Refusing to rush things is fundamental to the maturation process that rewards us with vintage champagne. At Dom Pérignon, this typically takes 8-10 years. For each vintage, however, a limited number of bottles are kept back for an even longer maturation period of up to two decades and eventually released as Plénitude 2, or “the second life of Dom Pérignon”. Every year that the yeast, which is originally introduced to ferment the wine, is left to continue interacting in the bottle, the champagne becomes rounder and gains complexity. As I tip back my glass, I can detect elegant citrusy notes that are more clearly defined than in the vintage with an elevated minerality.
After maturation the wine is disgorged and the passive process of ageing begins. This typically happens once we’ve already bought a bottle and are saving it in our own cellar for a special occasion. The resulting oxidation brings out a softer, more buttery texture.
The right moment to end the maturation is something that must be decided with some exactitude. According to the house’s recently appointed Chef de Cave, Vincent Chaperon, “the wine balances on the edge with immediacy and surprise, evolving between tension and weightlessness.
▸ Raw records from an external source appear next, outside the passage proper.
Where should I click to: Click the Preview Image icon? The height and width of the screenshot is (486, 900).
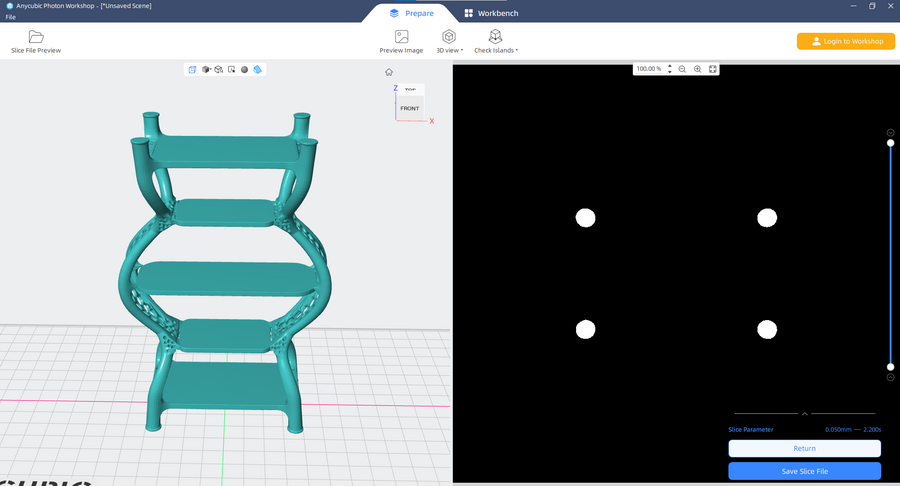[401, 37]
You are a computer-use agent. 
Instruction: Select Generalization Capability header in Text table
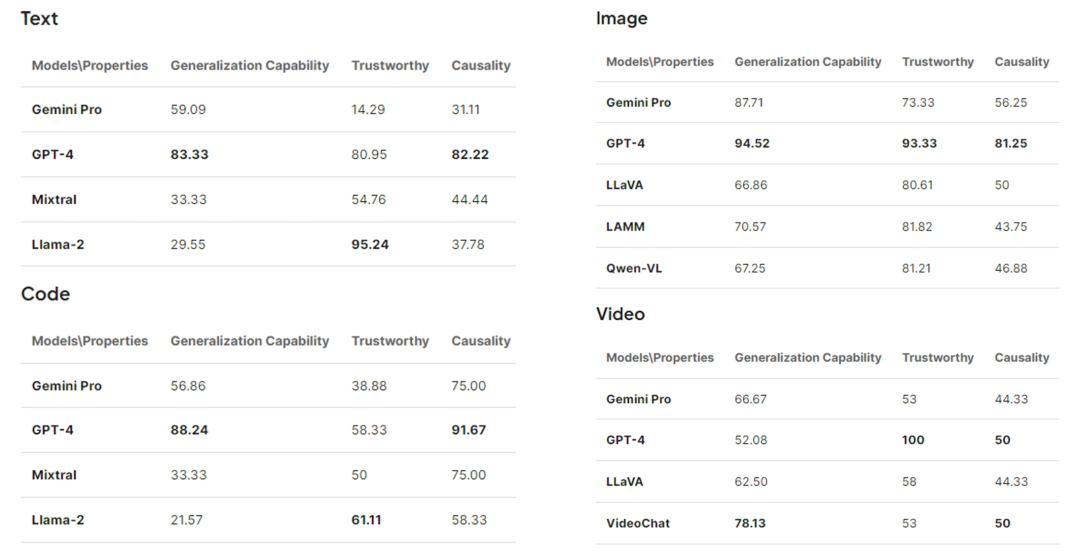click(x=250, y=65)
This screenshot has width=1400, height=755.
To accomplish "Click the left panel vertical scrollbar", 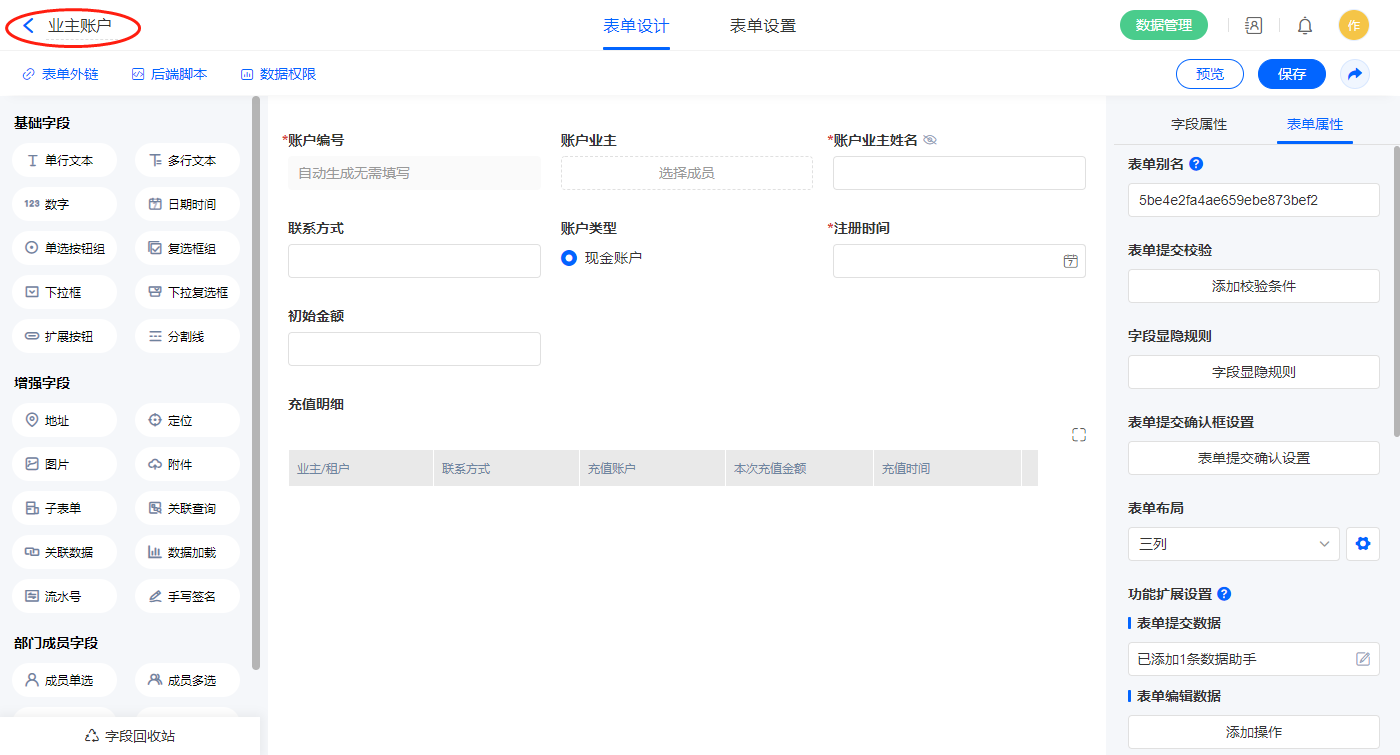I will [256, 380].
It has an extreme, tactile precision, deep and sculptural.” This moment will depend in part on the climate of the harvest year because the champagne is an expression of the unique terroir in which the grape has been grown. Connoisseurs will know that each vintage has a different personality.
2004 was a year that stands out as a return to the predictable changing of seasons, a “renaissance and calm”, Chaperon says, after the frosts and historic heatwave of 2003. A cool August was followed by a few weeks of dry heat that shaped the vintage and the harvest began on 24th September with a substantial yield of healthy grapes.
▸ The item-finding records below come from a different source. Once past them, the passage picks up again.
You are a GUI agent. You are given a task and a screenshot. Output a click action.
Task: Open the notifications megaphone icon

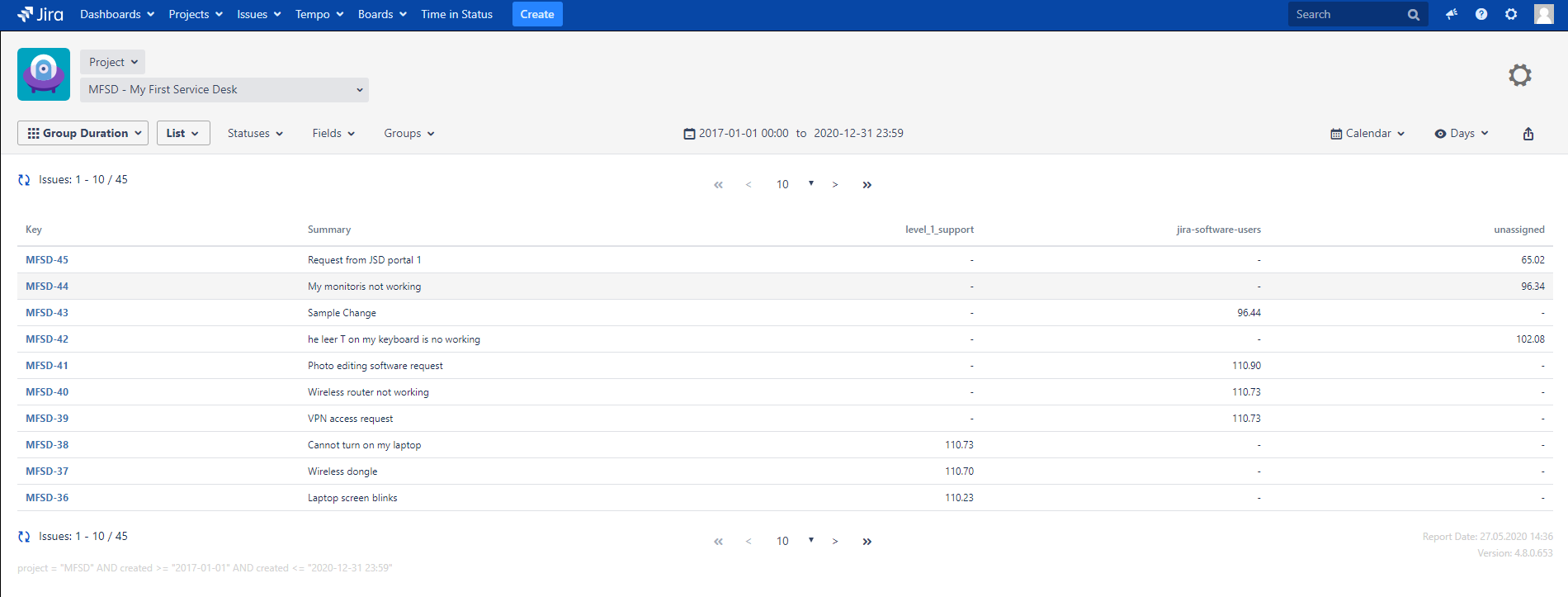(1452, 14)
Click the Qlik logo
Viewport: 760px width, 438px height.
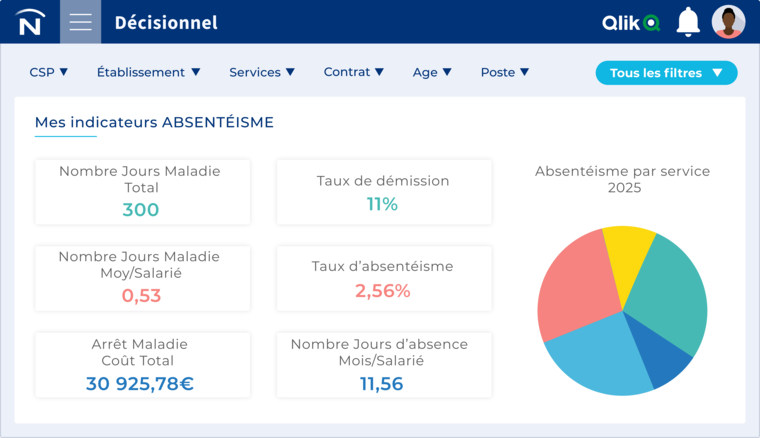(631, 22)
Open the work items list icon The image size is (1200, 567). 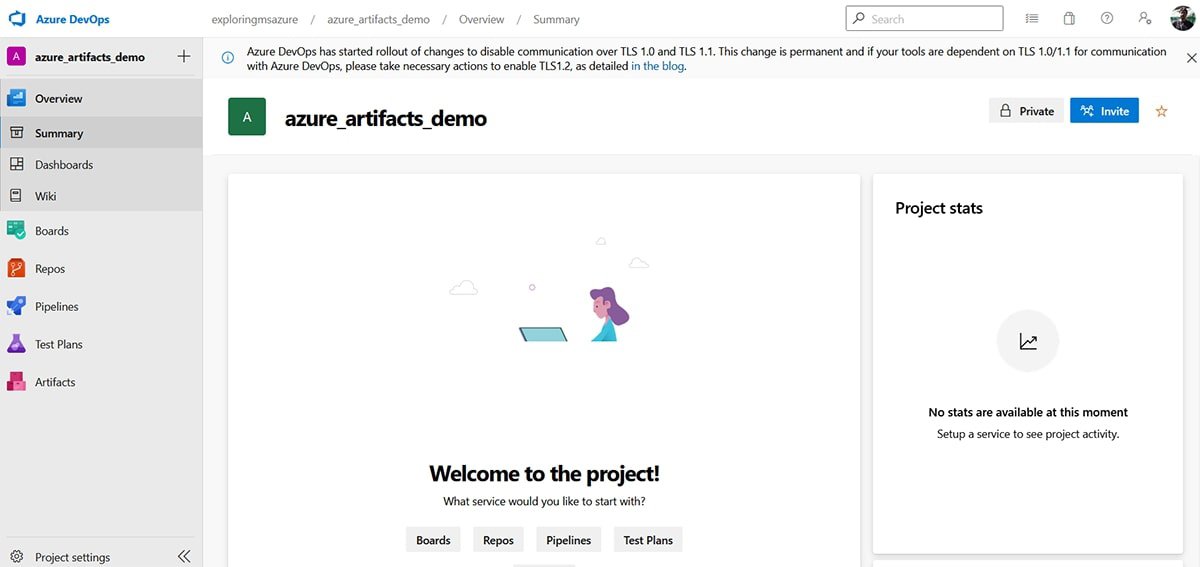[x=1032, y=19]
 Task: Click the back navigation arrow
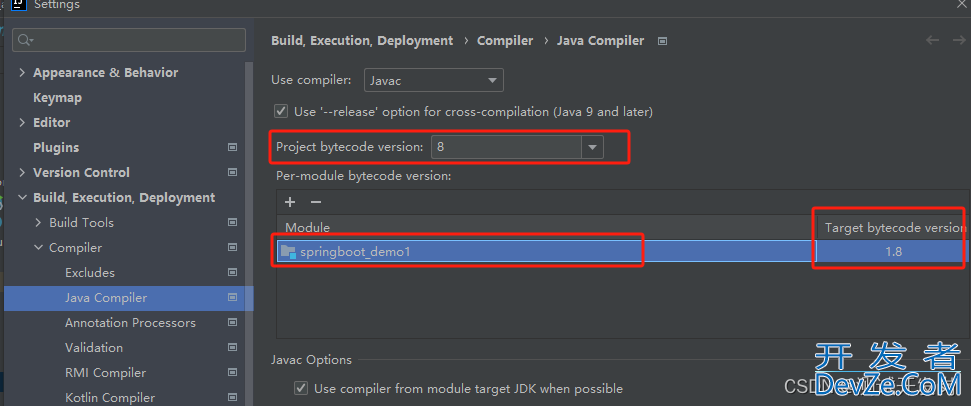(932, 40)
The best time to harvest has become increasingly tricky to call over recent decades, as the climate crisis brings about more chaotic conditions. “We needed to fight to find new solutions,” Chaperon recalls of trying to pull off a successful harvest after the extreme weather experienced in 2003. He adds that the harvest of 2009, also impacted by a heatwave, could only go ahead thanks to the lessons learnt.
Experiences like these have made Dom Pérignon keenly switched on to how our climate is changing. “When you are a winemaker and grower you start from the soil, you grow plants and you are in contact with the climate and creating a product with your emotion and delivering that to the world,” says Chaperon. “We are at the place to understand and see the problem.” In recent years the house has begun using more natural products and avoiding herbicides in order to promote biodiversity, has reduced its energy use by converting to electric tractors and is experimenting with recovering carbon emitted during the fermentation process.
Chaperon has stepped up to the helm of Dom Pérignon at a challenging time, but he is confident that the house can adapt after centuries of honing their craft. The original monk Dom Pierre Pérignon himself showed us how winemaking is a dynamic process. Perhaps his biggest innovation was to use both the black pinot noir grape with the white chardonnay grape, a blend that is still used today to achieve the unique flavour of Dom Pérignon.
The house may be forced to adapt over the coming decades, but Chaperon assures us that some things will never change. “The black variety gives the structure and winey character, while the white gives the lightness, vibrancy and freshness,” he says. “This aesthetic vision has been permanent at Dom Pérignon, and we can achieve it in a different way.”